While Montoya’s immediate pace was no more than Power expected, it impressed Penske Racing President Tim Cindric, who said the task for the 1999 CART champion will be learning the nuances of racing in the IndyCar Series.
“He was within a few tenths of Will in the first outing,” Cindric said. “It was pretty impressive, really. We put him out on old tires just to learn where the gear shifts were and then put him back on Will’s tire and he was within a couple tenths right out of the box.
“Right now it’s happening pretty fast ” he’s probably a half a second off the guys who were here last week, but that’s not too bad. Finding the last half second without losing his confidence will be the challenge. He’s a quick learner, for sure. I think the difference is going to be getting him to understand what it takes to win.
“I think somebody like Will really understands not only how to go fast, but how to save fuel; when to save fuel; who your competitors are. Which ones you can trust, which ones you can’t. I don’t care who you are, it’s going to take some time to learn those nuances.
“I know he’s a good study. Before he came here, he watched a lot of video. He doesn’t sit around and think he’ll hop in the car and be fast. I think he’ll be a lot like Will in that he will come to the race prepared. Will knows what happened the past few years, what he did, what the other guys did. Juan came here prepared and did his homework.”
Cindric is hopeful that Montoya’s personality could provide a positive influence as well.
“One strength that Juan has is that he’s mentally tough. He doesn’t let the little things bother him much,” Cindric noted. “I think he takes a pretty simple approach and I think that could pay off for him in the series. Helio has always been the model of consistency. For us a team, we have to figure out how to put a whole season together. There hasn’t been a race in the last how many years that I didn’t feel like we couldn’t win. As long as you have that you have a good thing. Trying to understand that championship mentality is something we failed the last four, five six years. We should have half the championships from that span, but we don’t.
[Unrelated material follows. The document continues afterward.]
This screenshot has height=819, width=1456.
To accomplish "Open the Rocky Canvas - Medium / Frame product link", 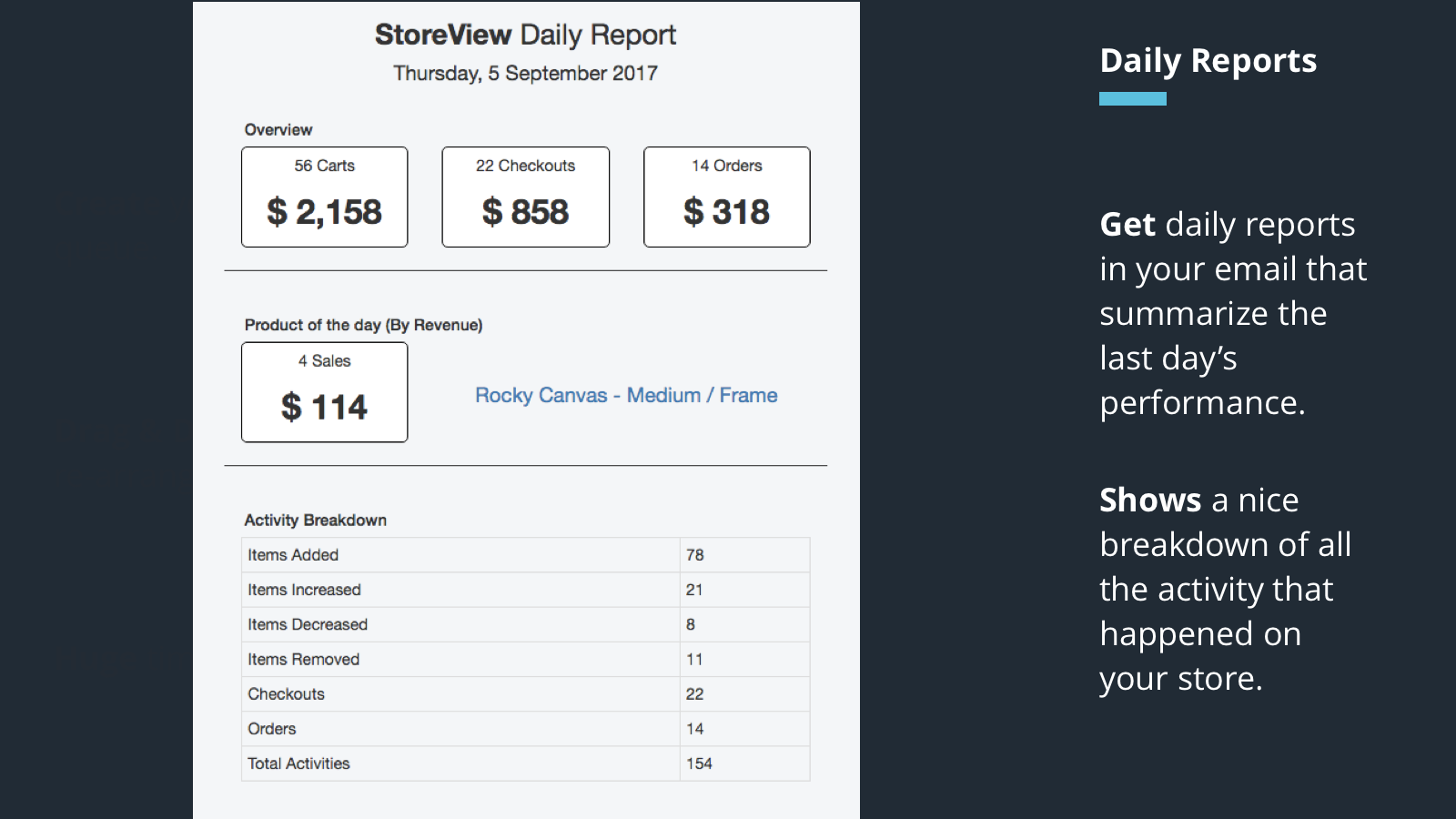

“Maybe Juan can bring us that kind of mentality. He’s learned a lot from his transition from Formula 1 to NASCAR. He hasn’t had a successful teammate and we’re going to be able to give him a gauge.”
Montoya will return to the car tomorrow for another day of testing at Sebring. He said that his goal for the test is to gain knowledge that he can use to help the entire team get better.
“Of course I want to win,” he said. “Do I want to do the best I can. Yeah. How good is that going to be? I don’t know. You have to beat Will, who is one of the fastest guys in the series. Helio [Castroneves] has a ton of experience. I ran against him when I won the championship, and he’s still doing it. For them to get in the car every day, this is there home, and I need to make this my home.”
Castroneves, who raced against Montoya in CART, said the Colombian will be an asset to the team.
“He’s going to be an addition to the team, for sure; a he’s going to be an addition. So I’m excited to see him here,” he said. “I’m sure a lot of people are going to be excited to have him back and see him as well.”